**ENTRIES SHOWN:**
········

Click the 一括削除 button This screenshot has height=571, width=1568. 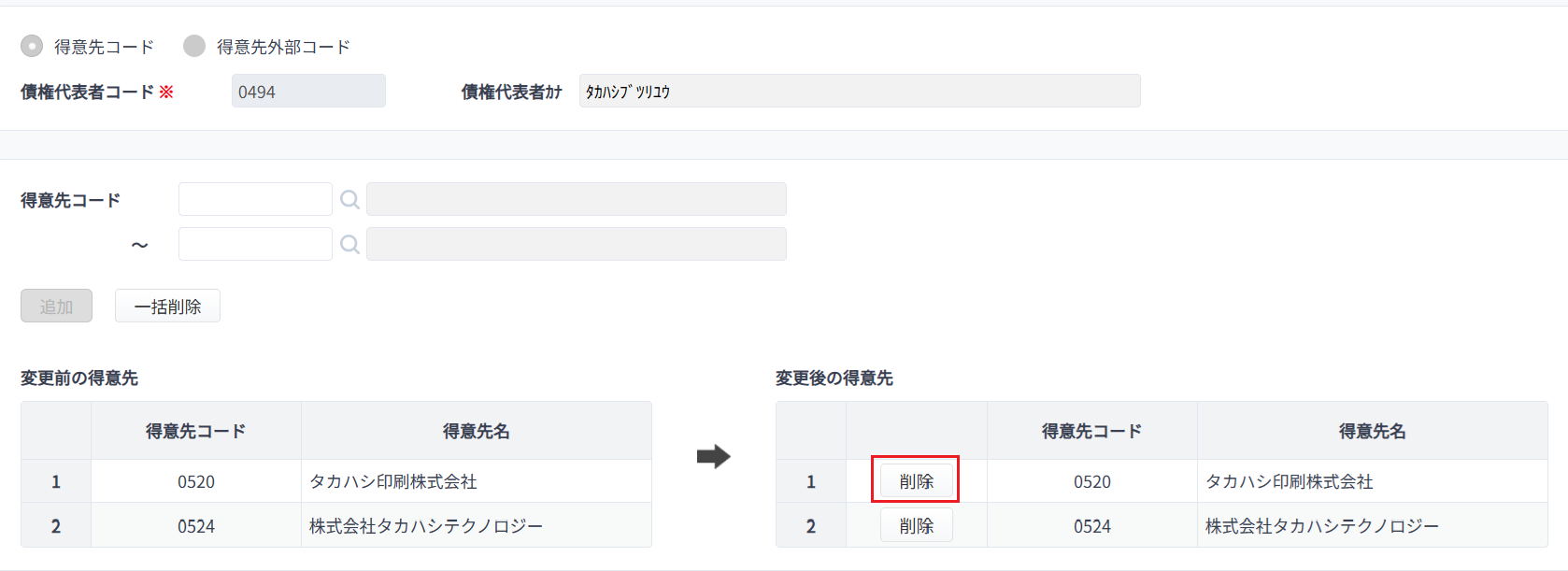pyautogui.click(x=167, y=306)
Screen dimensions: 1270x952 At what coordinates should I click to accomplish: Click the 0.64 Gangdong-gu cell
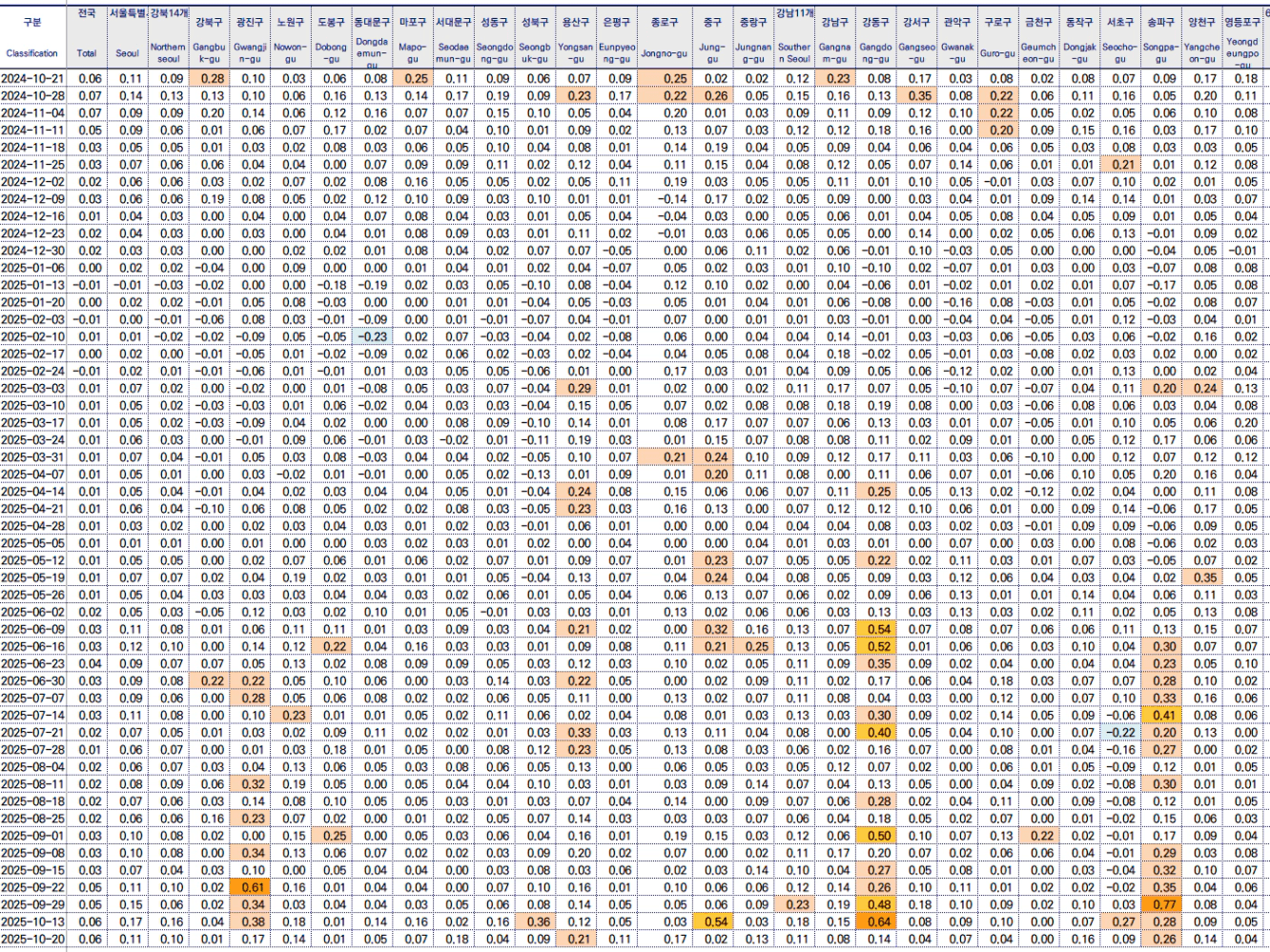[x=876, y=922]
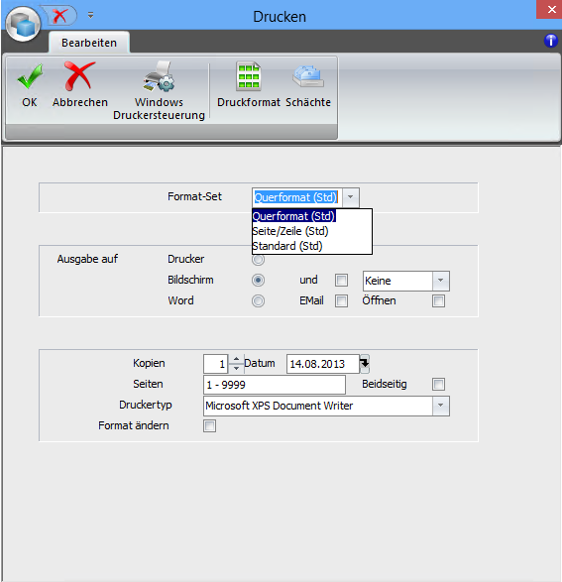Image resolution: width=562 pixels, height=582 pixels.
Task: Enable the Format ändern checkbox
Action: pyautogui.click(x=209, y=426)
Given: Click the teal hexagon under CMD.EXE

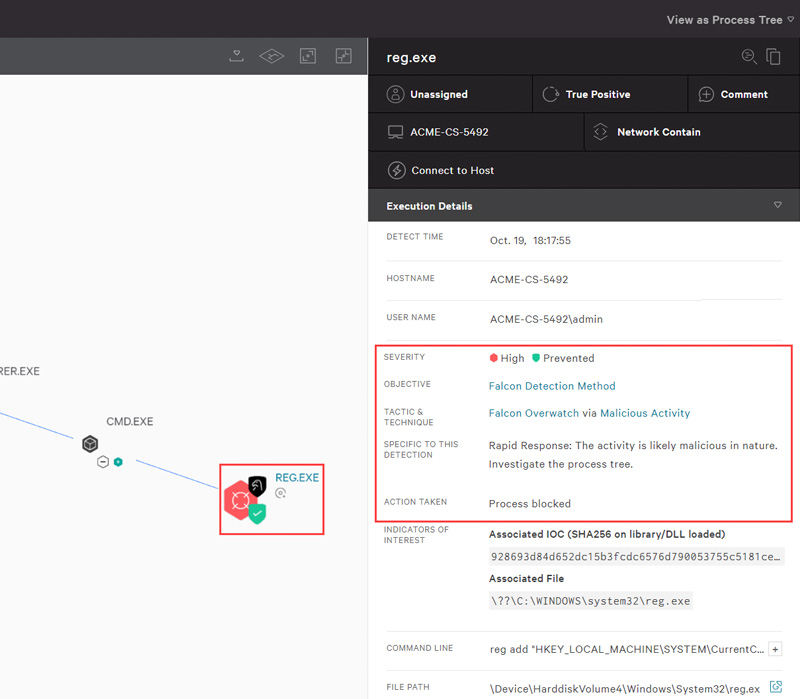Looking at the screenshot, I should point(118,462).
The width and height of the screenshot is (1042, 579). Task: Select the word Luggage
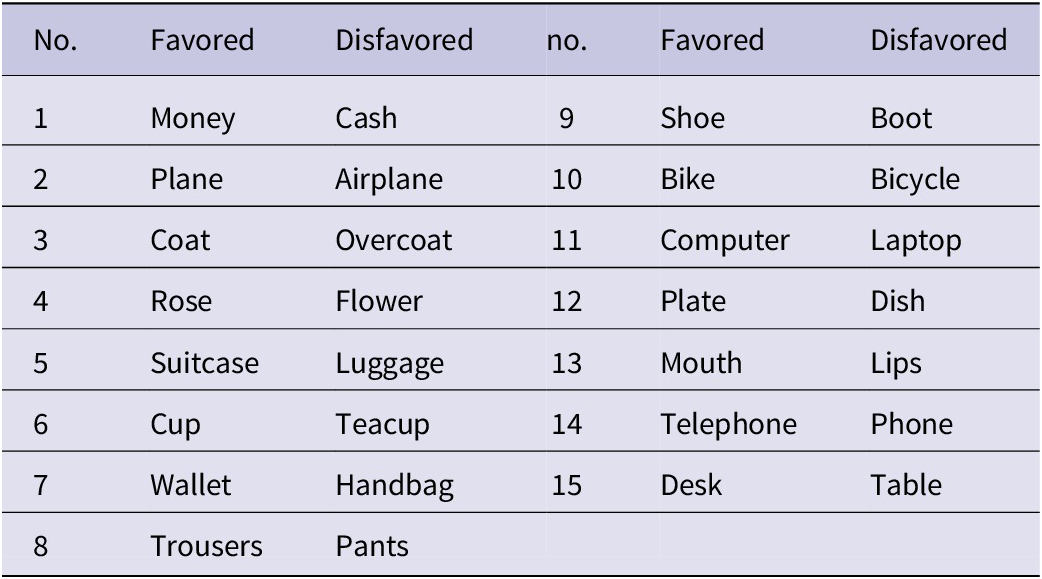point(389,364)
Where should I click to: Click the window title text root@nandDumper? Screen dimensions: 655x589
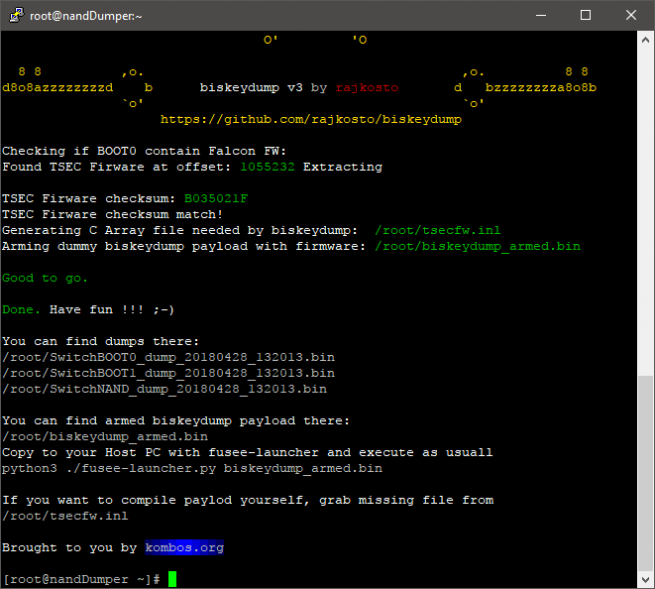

········

**WHAT YOU HAVE TO DO:** Write out the lines of the material from the one containing "The width and" through the last, exactly and only those. Leave every picture out.

**ANSWER BELOW:**
The width and height of the screenshot is (1042, 579). Task: Select the word Luggage
point(389,364)
Where should I click to: Click the window title text root@nandDumper? Screen dimensions: 655x589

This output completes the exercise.